The platform generates Argentine-compliant service agreement templates automatically.
Deel’s Worker Classifier tool assesses misclassification risk against Argentine criteria, including the primacy of reality doctrine and the multi-factor subordination test.
For borderline engagements, the COR tier transfers classification liability to Deel’s Argentine entity.
At $325/month, that premium is modest given fines of up to 2000% of the minimum wage per misclassified worker.
The named limitation: Deel’s Worker Classifier flags risk but does not prevent you from proceeding without COR.
If your procurement process approves a contractor arrangement that the tool rates as borderline, the liability gap is yours until you upgrade to the COR tier.

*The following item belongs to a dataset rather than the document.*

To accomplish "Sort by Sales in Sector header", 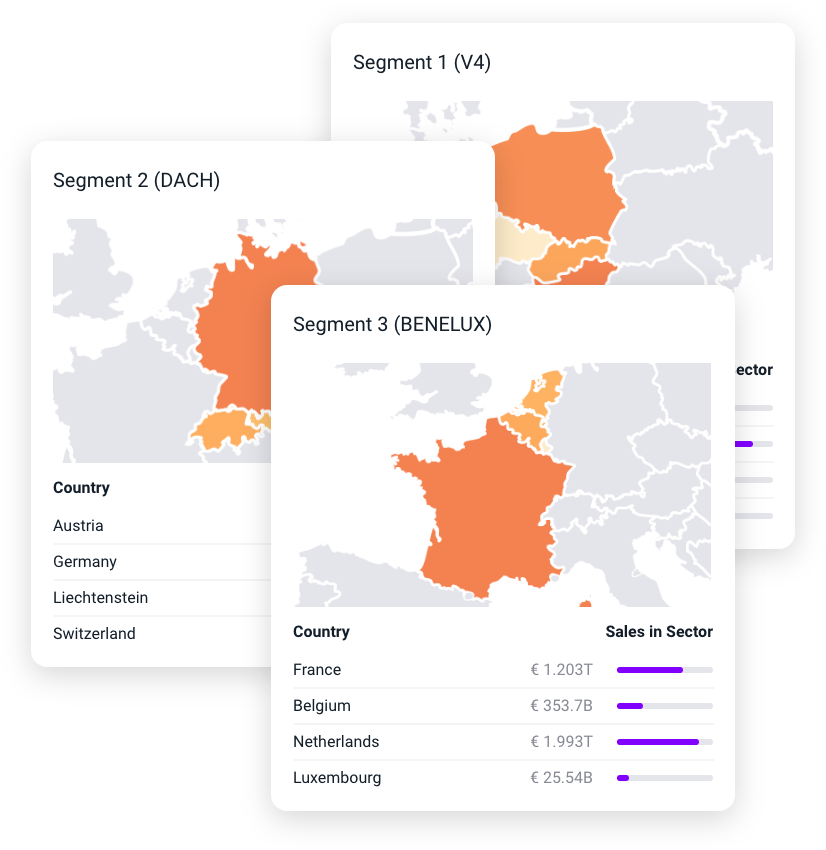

Remote.com: best for Americas-focused teams needing classified indemnity below the COR price point
Remote provides contractor management starting at $29/month for basic invoicing and compliance, scaling to $99/month for Contractor Management Plus with a $100,000 classification indemnity.

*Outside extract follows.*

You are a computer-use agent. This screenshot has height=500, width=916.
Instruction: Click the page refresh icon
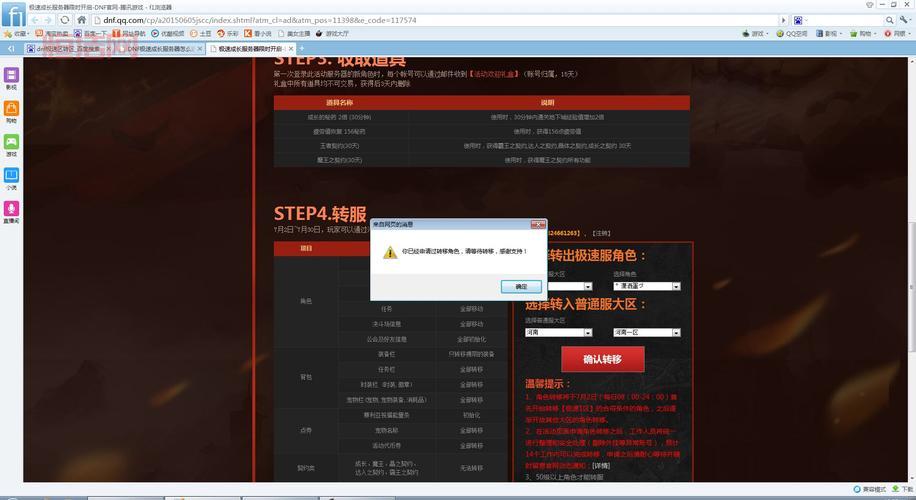(65, 19)
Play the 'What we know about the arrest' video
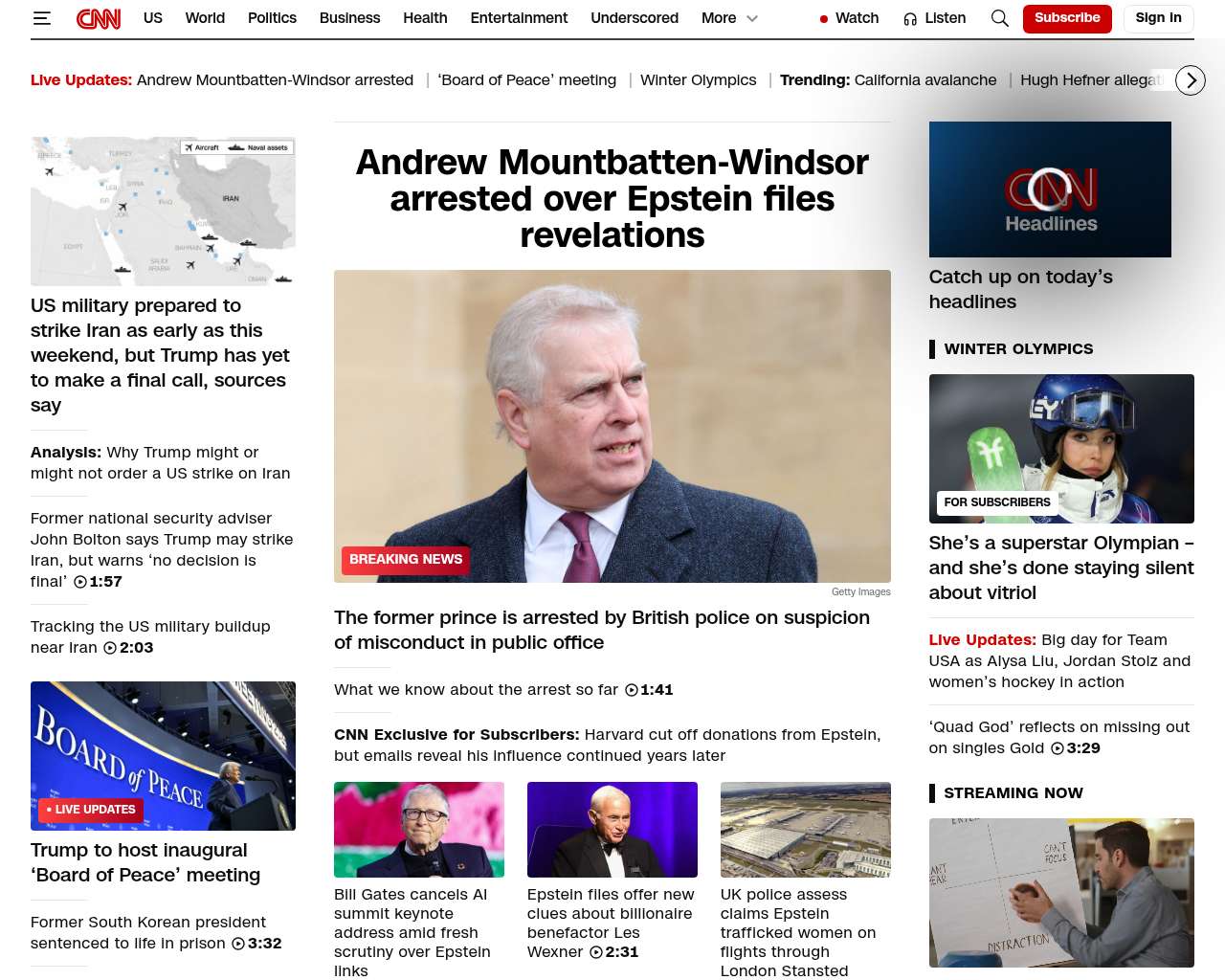This screenshot has width=1225, height=980. click(632, 690)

The indemnity tier is particularly relevant in Argentina where the legal presumption of employment makes every contractor engagement inherently riskier than in most markets.
Remote’s IP Guard feature handles intellectual property assignment under Argentine law, where the creator owns their work by default in contractor relationships.

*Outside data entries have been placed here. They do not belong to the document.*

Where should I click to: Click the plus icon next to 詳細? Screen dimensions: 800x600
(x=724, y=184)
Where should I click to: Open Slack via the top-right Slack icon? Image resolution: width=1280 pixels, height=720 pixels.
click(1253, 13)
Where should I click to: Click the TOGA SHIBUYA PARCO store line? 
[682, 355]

Full COR is available at $325/month for high-risk engagements.
The named limitation: the $100,000 indemnity at the $99/month tier sounds substantial, but on a reclassification covering a three-year contractor at ARS 500,000/month, back-charges plus severance can exceed that threshold.
For high-value or long-tenure engagements, the indemnity cap is a ceiling worth modelling before relying on it.
Rippling: suited to multi-market teams where Argentina contractor is clearly independent and already AFIP-registered
Rippling starts at $6/month for basic contractor management. If you already run payroll and HR through Rippling for other markets, adding Argentine contractors keeps everything in one system.
The platform handles contract generation, invoicing, and payment processing in ARS.
The $6/month entry point covers genuinely independent contractors who are registered with AFIP, serve multiple clients, and invoice per project.
If your engagement has any borderline characteristics, Rippling alone does not provide the classification protection that Argentina’s employee-protective legal framework demands.
The named limitation: Rippling offers no classification indemnity and no COR option for Argentina. It is the right tool when the contractor’s independence is structurally clear and documented. It is the wrong tool when there is any ambiguity.
Using Rippling on a borderline engagement is not a risk management strategy.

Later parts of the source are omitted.